● Task description: Please rewrite all of the records below, replacing "Where should I click to" with "Which spot should I click to" and leaving everything else unchanged.

● Task inputs:
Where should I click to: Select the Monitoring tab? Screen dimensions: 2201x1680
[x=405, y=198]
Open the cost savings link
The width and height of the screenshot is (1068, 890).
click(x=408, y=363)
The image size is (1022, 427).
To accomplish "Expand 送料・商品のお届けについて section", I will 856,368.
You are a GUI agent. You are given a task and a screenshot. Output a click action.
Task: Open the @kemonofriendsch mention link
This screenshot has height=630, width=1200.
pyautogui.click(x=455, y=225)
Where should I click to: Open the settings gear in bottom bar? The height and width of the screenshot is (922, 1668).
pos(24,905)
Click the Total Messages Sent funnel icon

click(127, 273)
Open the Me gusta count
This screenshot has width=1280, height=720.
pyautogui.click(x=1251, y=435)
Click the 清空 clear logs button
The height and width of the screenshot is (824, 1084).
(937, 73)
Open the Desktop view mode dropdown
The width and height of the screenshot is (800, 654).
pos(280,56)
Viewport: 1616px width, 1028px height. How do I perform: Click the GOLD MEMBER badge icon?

● Written reply:
Which spot should I click to: Select the Monitoring tab? Screen dimensions: 2201x1680
[x=405, y=198]
Open the cost savings link
The width and height of the screenshot is (1068, 890).
click(x=408, y=363)
The image size is (1022, 427).
To accomplish "Expand 送料・商品のお届けについて section", I will 856,368.
You are a GUI agent. You are given a task and a screenshot. Output a click action.
Task: Open the @kemonofriendsch mention link
This screenshot has height=630, width=1200.
pyautogui.click(x=455, y=225)
Which spot should I click to: Open the settings gear in bottom bar? The height and width of the screenshot is (922, 1668).
pos(24,905)
Click the Total Messages Sent funnel icon

click(127, 273)
Open the Me gusta count
This screenshot has width=1280, height=720.
pyautogui.click(x=1251, y=435)
Click the 清空 clear logs button
The height and width of the screenshot is (824, 1084).
(937, 73)
Open the Desktop view mode dropdown
The width and height of the screenshot is (800, 654).
pos(280,56)
Viewport: 1616px width, 1028px height. How do I perform: Click the GOLD MEMBER badge icon?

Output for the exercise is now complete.